Directions for this task.
Verbatim copy, pictures excluded: every line from the one with "Task: Click the previous record arrow" through the final line of the data below, and no other line.

(Dataset entries)
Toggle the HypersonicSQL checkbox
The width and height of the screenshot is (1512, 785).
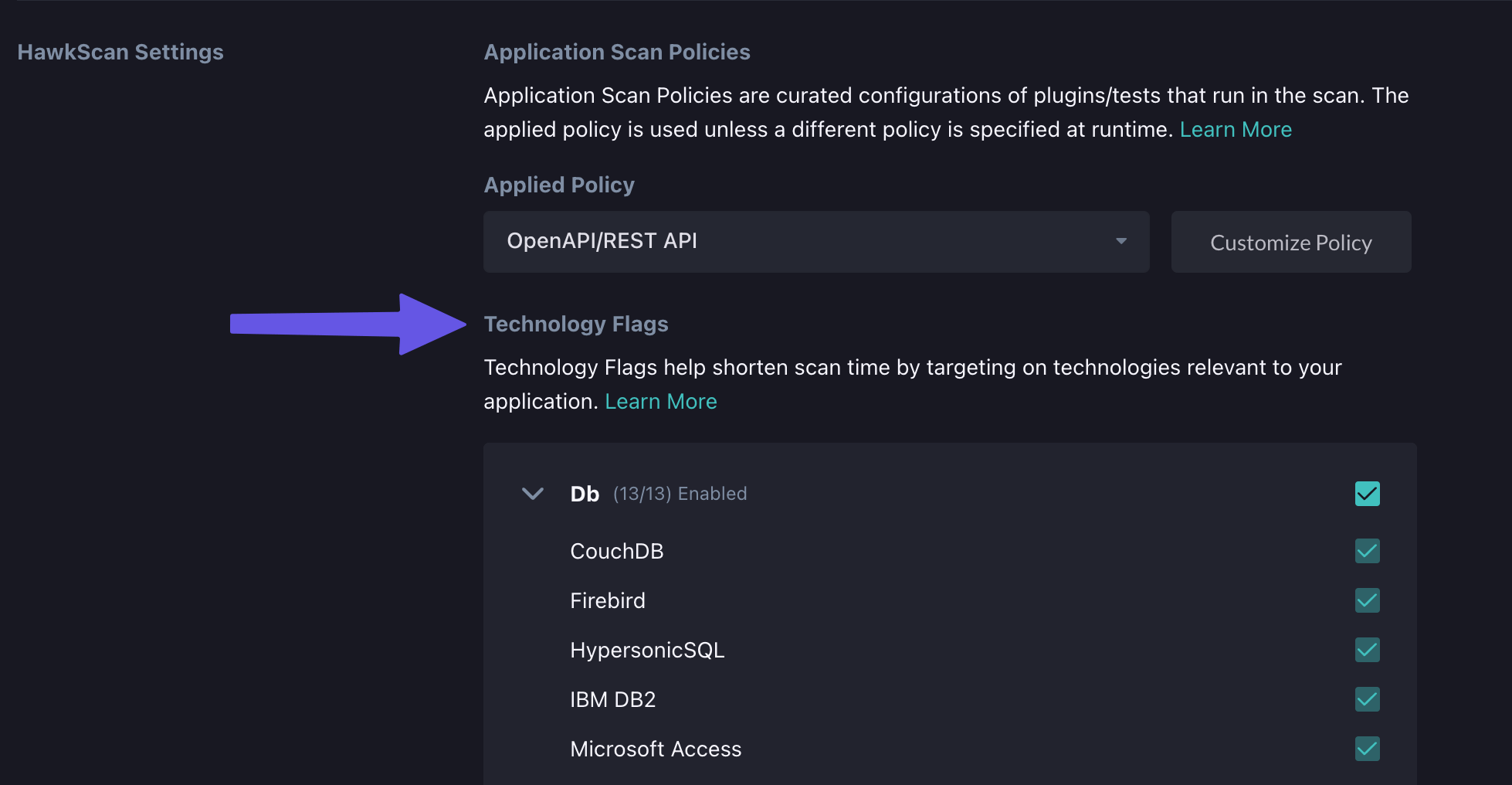coord(1367,650)
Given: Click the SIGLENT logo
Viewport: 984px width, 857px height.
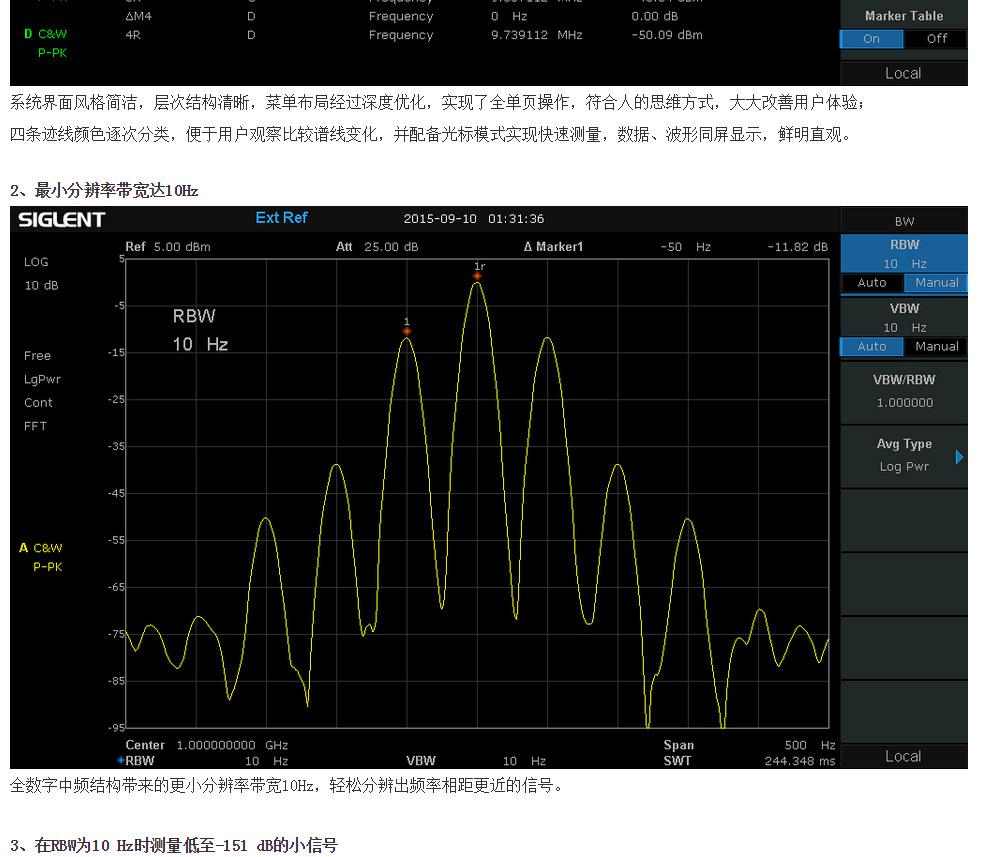Looking at the screenshot, I should click(x=62, y=220).
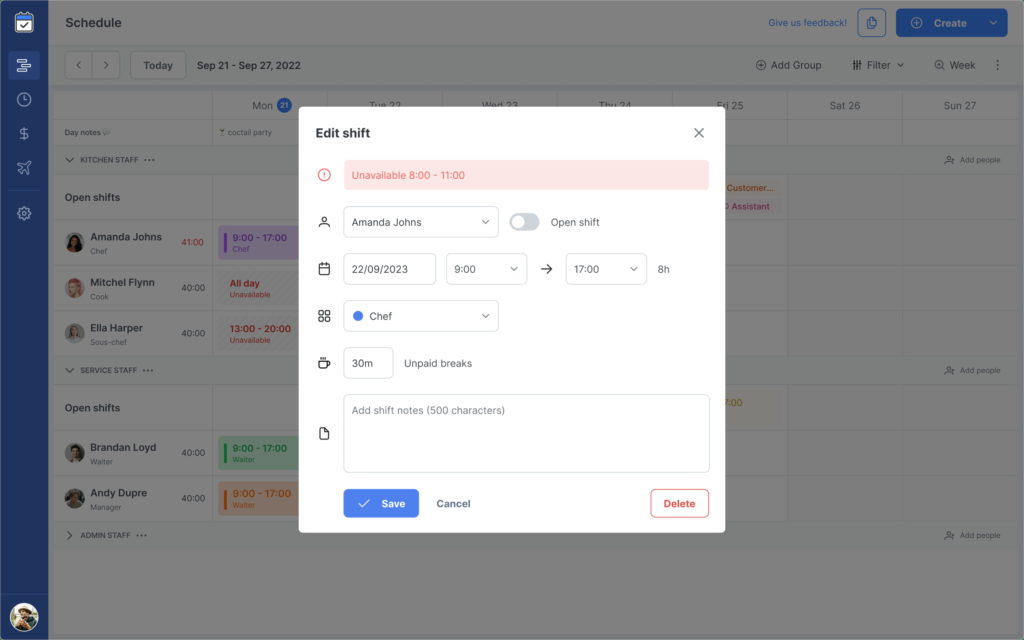Image resolution: width=1024 pixels, height=640 pixels.
Task: Select the clock timesheets icon in sidebar
Action: tap(24, 99)
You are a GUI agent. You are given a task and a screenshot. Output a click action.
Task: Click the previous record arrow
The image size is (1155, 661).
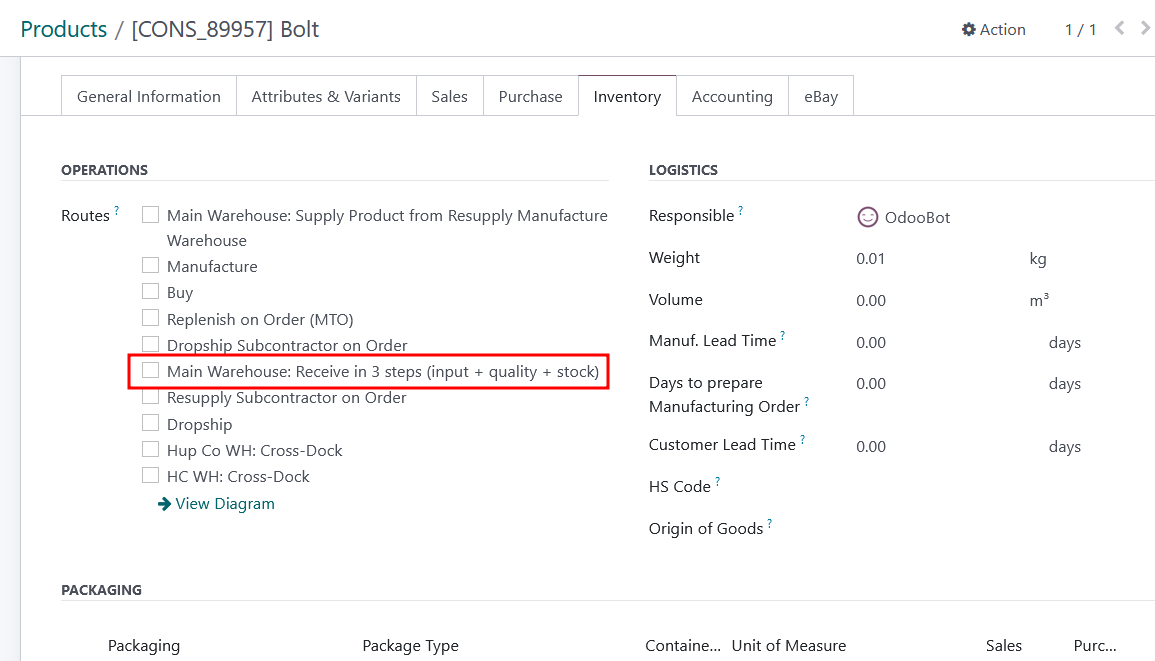(x=1119, y=29)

Written solution.
Task: Click the previous record arrow
The image size is (1155, 661).
(x=1119, y=29)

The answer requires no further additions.